Sunday 30 June 2013

Slide 68: Theorising The Meaner


…in this paper, we have attempted to bring the language user into the SFL model of language — in a systematic way that is suggested by the model of language itself; that is, we have used the architecture of the theory to expand the theory.

We have placed both language and semogenesis in a larger setting:
  • relating language to the meaners that project and enact it, and
  • relating semogenesis (meaning-making) to sociosemogenesis — meaners making meaning.

Saturday 29 June 2013

Slide 69: Mapping Levels Of Human Individuality





More specifically, in mapping the socio-semiotic individual onto the biological individual, we have identified Halliday & Matthiessen’s (1999) meaner with individuated socio-semiotic potential — projecting and enacting meaning — and modelled consciousness as its instance.

And, in mapping the social individual onto the biological individual, we have identified Halliday & Matthiessen’s (1999) person with individuated social potential — social doing and being — and modelled persona as its instance.

And just as we like to think, this construes human potential as greater than any of its actual instances.

Friday 28 June 2013

Slide 70: Biological–Socio-Semiotic Analogy


But, there is a deeper analogy that emerges from this way of modelling.

In proposing a social origin for ‘higher’ consciousness, we suggested that,  through mimesis (imitation), conscious agency can be thought of as propagating through meaning groups down the generations like a wave disturbance through a medium.

We can take this further, and see this propagation of ‘higher’ consciousness through mimesis as the socio-semiotic analogue of biological reproduction.

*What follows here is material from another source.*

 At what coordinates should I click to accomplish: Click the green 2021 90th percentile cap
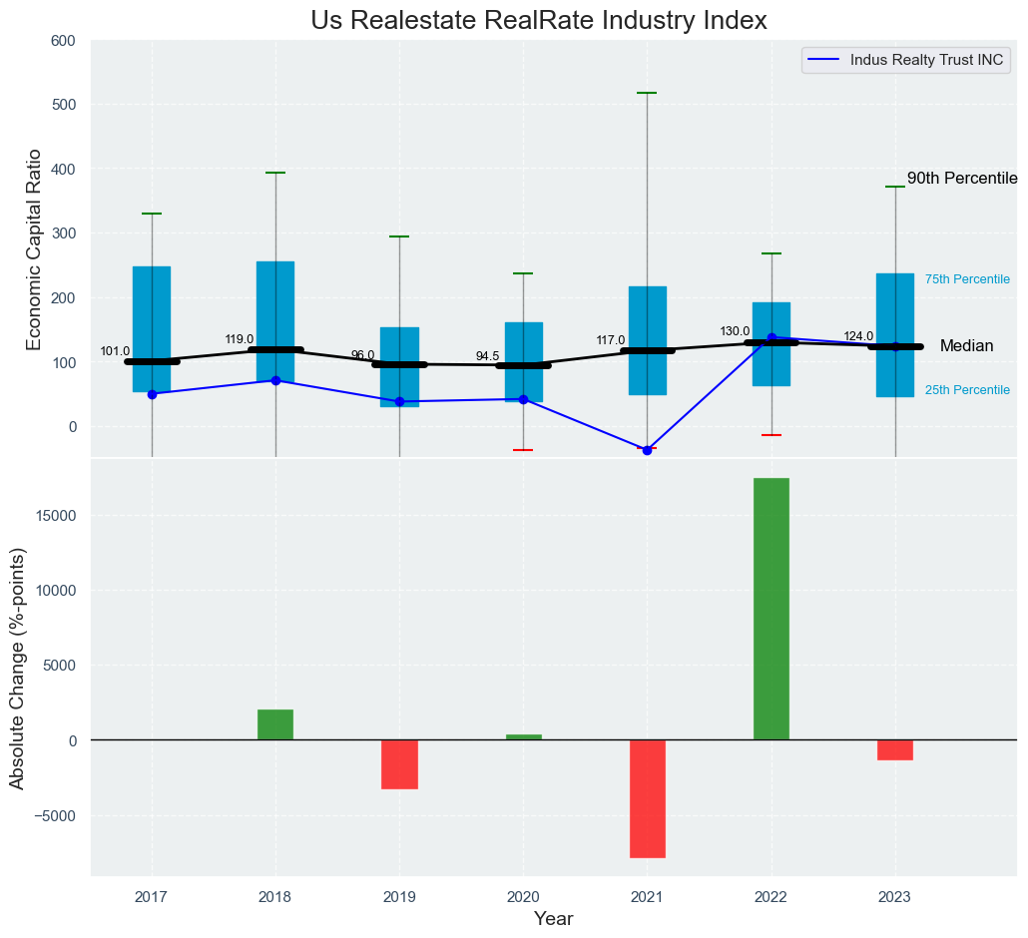coord(647,93)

That is: just as biological reproduction results in the creation of a new biological individual, an organism, socio-semiotic imitation results in the creation of a new socio-semiotic individual, a meaner.

And, just as the creation of a new organism involves the replication of biological potential, through the instantiation of the species genome, the creation of a new meaner involves the replication of semiotic potential, through the instantiation of the language as system.

This, then, adds another dimension to the mapping between biological and socio-semiotic levels of human individuality.

It also resonates with the view expressed by philosopher Arthur Schopenhauer, in his work The World As Will And Representation, that Homo sapiens has gone beyond the notion of species, as applied to other animals, ‘since among men each individual is in himself, as it were, a species’ (Campbell 1991: 33).